Marsha Vlasic, President, AGI

Marsha Vlasic

President, Artist Group International

Marsha Vlasic

Marsha Vlasic is a Hall of Famer and live industry treasure which  reflected in the stratospheric caliber of her roster she’s built over decades: Neil Young, Iggy Pop, P.J. Harvey, Elvis Costello, Norah Jones, Regina Spektor, The Strokes, The Breeders, Cage The Elephant, Fleet Foxes, and most recently Jane’s Addiction, among others. By themselves, her artists could make for the large font headliners of an awesome festival. When asked how she does it, she can’t quite put it into words, but it may have something to do with her DNA.

“Maybe it’s the Jewish mother in me,” Vlasic says laughing. “I have unique relationships with my artists that most agents do not. I don’t play the role as manager. I don’t step on the manager’s toes. I’m completely respectful of the manager but yet I have personal relationships. On any given day, if you look at my phone, Elvis calls me. We speak five times a week. Regina, Norah, Matt Schultz and Brad Schultz [of Cage]. I had a Zoom call with the Breeders the other day. Neil calls all the time. I have those kinds of relationships and I cherish them. And I’m very respectful of them as well. And my relationship with The Strokes, each individual member, I was texting with Albert [Hammond] last night. And Iggy…a day doesn’t go by where I don’t communicate with my artists. And it’s very sincere and genuine. And it’s very important to me.”

Vlasic won’t reveal what specifically is discussed, but says her relationships with her clients transcend the confines of business. “My conversations and my relationships with them are about life, what’s happening in the business, what’s happening with this one, with that one. Why did I think of that or why did I think of this? I am of an older demographic and I think there’s a certain amount of respect for my…maybe wisdom? Mostly everything is not from books.

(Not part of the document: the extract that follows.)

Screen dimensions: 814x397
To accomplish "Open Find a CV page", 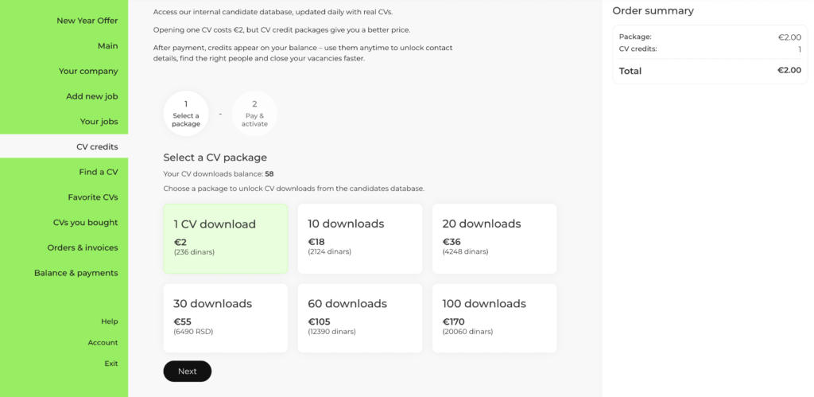I will pos(98,172).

It’s from feelings and instinct and a lot of the conversations are based on that.”

With her accumulated agent experience in the live business trenches for some five decades, dating back to her days at American Talent International , Vlasic’s knowledge of the business and her accomplishments are vast; but in this throw-everything-you-know-out-the-window of a year, she openly admits what so my refuse to acknowledge: “I don’t know,” she says, when asked about the industry’s comeback. “At the beginning of this, when this all started, I remember a friend of mine, we were talking, and we said, “We never use the term, ‘I don’t know,’ as often as we use it now.” And that hasn’t stopped. I don’t know anything.”

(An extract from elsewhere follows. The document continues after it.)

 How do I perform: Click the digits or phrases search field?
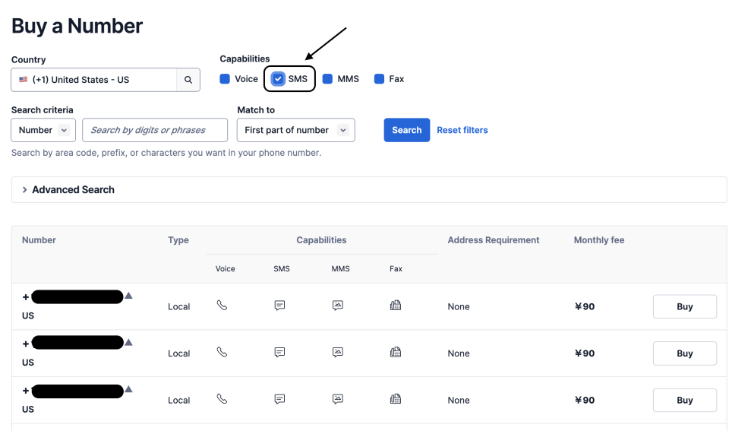click(x=155, y=130)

That thought, however, is most certainly hyperbolic. When the industry went down last year, Vlasic was knee-deep in her artist’s tours. “A year ago this week was when all hell broke loose.” She says. “The Strokes were supposed to play the Forum. The show was Saturday night, and I had flown out to L.A. for it. And I was scheduled to go home on Sunday. I think Tame Impala was the night before. So we figured for sure we’ll be able to play but the difference of 24 hours was so extraordinary that we really had to cancel. And so we moved it to May 15th of 2020, thinking, ‘Oh, two months. We’ll be fine. No problem.’ And then those two months came and went. And we knew we had to move it again, and we moved it to May of 2021, which we know we have to move again. We’re just trying to figure it all out.”

Vlasic mentions two esteemed colleagues who helped her navigate this most challenging of all years and bring her some degree of sanity. “Dennis Arfa and myself spent a lot of time talking to each other and commiserating on situations, she says of Artist Group International’s founder and brilliant strategist. “It helped us through certain days of trying to figure out what the next day was going to bring for us.

“Rosemary Carroll and I would talk pretty much on a daily basis,” Vlasic says of the widely-admired entertainment lawyer at Carroll, Guido & Groffman. “I think you needed to have people that you trusted and feel safe with.”

With constant communication with her artits, Vlasic is well-steeped in all their activities— who’s recorded new music, doing livestreams, reissues and/or collaborations, who’s considering a residency or engaging in philanthropic activities—and, like everyone else in this business, she just hopes the industry ramps back up sooner than later. “I do feel the fall has a shot,” she says, “bu it’s hard to go from living in a bubble for a year to standing in a festival with fifty to a hundred-thousand people…I don’t know.”